Mike Hobson squats along a fence line near Marfa, deep in Big Bend country. On one side the land is almost bare except for spiny cholla. “Look out there. There’s just not any good cover,” he says. “See how easy it would be to spot an antelope fawn?” I get down on all fours and play crouching coyote: Yes, dinner would be an easy catch. “But look on the other side of the fence,” Hobson says, pointing to land that isn’t so overgrazed by cattle. “Out there the antelope can at least lie down and hide.”Antelope, or pronghorns, are endearing symbols of the open range, but lately conversations in Big Bend coffee shops are turning to why fewer of them roam the desert grasslands. That’s exactly what 52-year-old Hobson, a wildlife biologist with Texas Parks and Wildlife, is trying to find out. In the mid-eighties the region’s antelope population hit a high of 17,000; last year it fell to a low of 5,200. “Antelope aren’t disappearing, but we’re concerned about the declining numbers,” Hobson tells me as we ride in his pickup between Alpine, Fort Davis, and Marfa. Once herds of thirty to fifty were common. On this trip we see fifteen at most in a group.

Part of the problem is years of drought and efficient predators like coyotes. Another factor is what Hobson calls the “hand of man”—namely, fencing and land use. “When you break up big ranches, you add more fences,” he says. Antelope normally won’t jump a fence, even though they can. They just never learned how. “They grew up in wide-open spaces,” Hobson explains.

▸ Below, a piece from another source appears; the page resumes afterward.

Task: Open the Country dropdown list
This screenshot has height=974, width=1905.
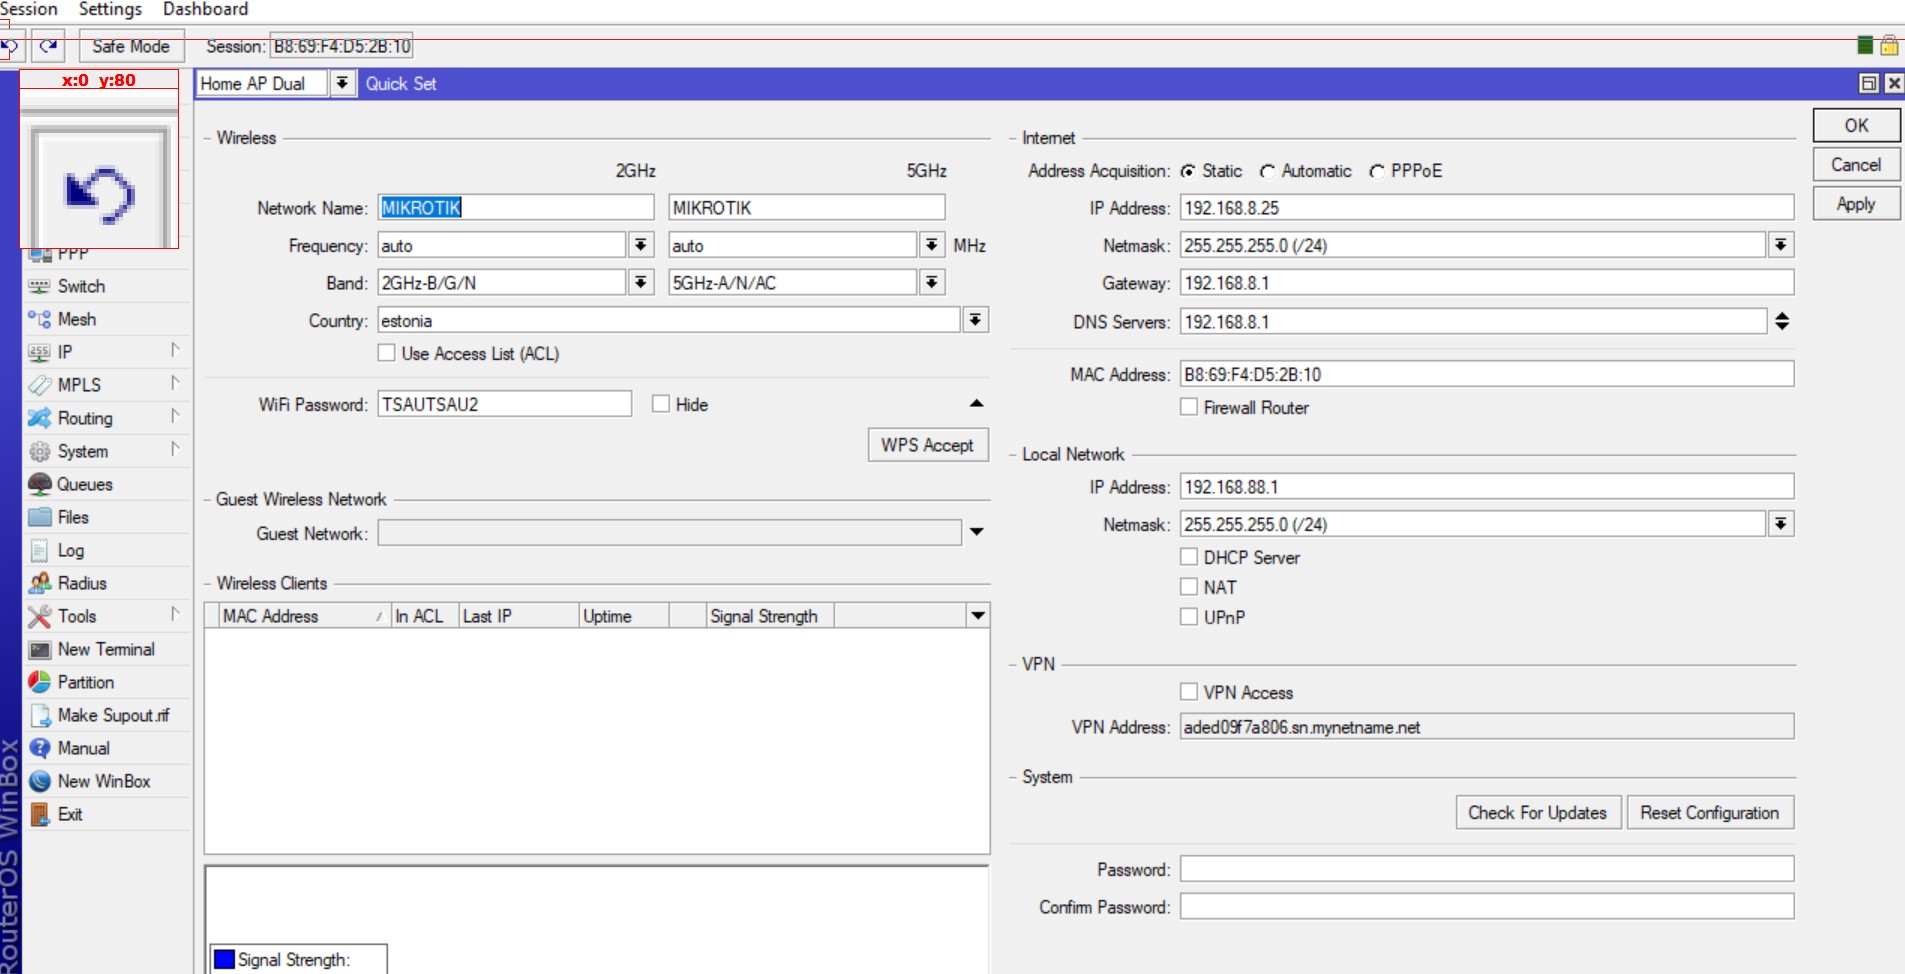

He steers his truck off the road outside Fort Davis. Clad in jeans and a neat striped shirt, Hobson points to where twenty antelope starved several years ago. Here the fences are net wire, with a grid of closely spaced strands, a legacy from decades ago when large-scale sheep and goat ranches flourished. Such fences can be death traps for antelope, which can’t go through or under them and thus can’t roam for food. Fences also make it harder to outrun predators. Hobson has seen coyotes haze antelope toward fences and then corner them, “in relay-race fashion.”

This summer is particularly critical for Hobson. He will find out how many fawns, which are born from mid-May to early June, survived their first months. He and his staff will take to the skies in a Cessna to make aerial surveys, and they’ll count as many antelope as they can find. But Hobson knows it’s going to take a few years of good rain to turn around their long-term decline in the region. “We need Mother Nature’s help,” he says. Not to mention a lighter touch from the hand of man.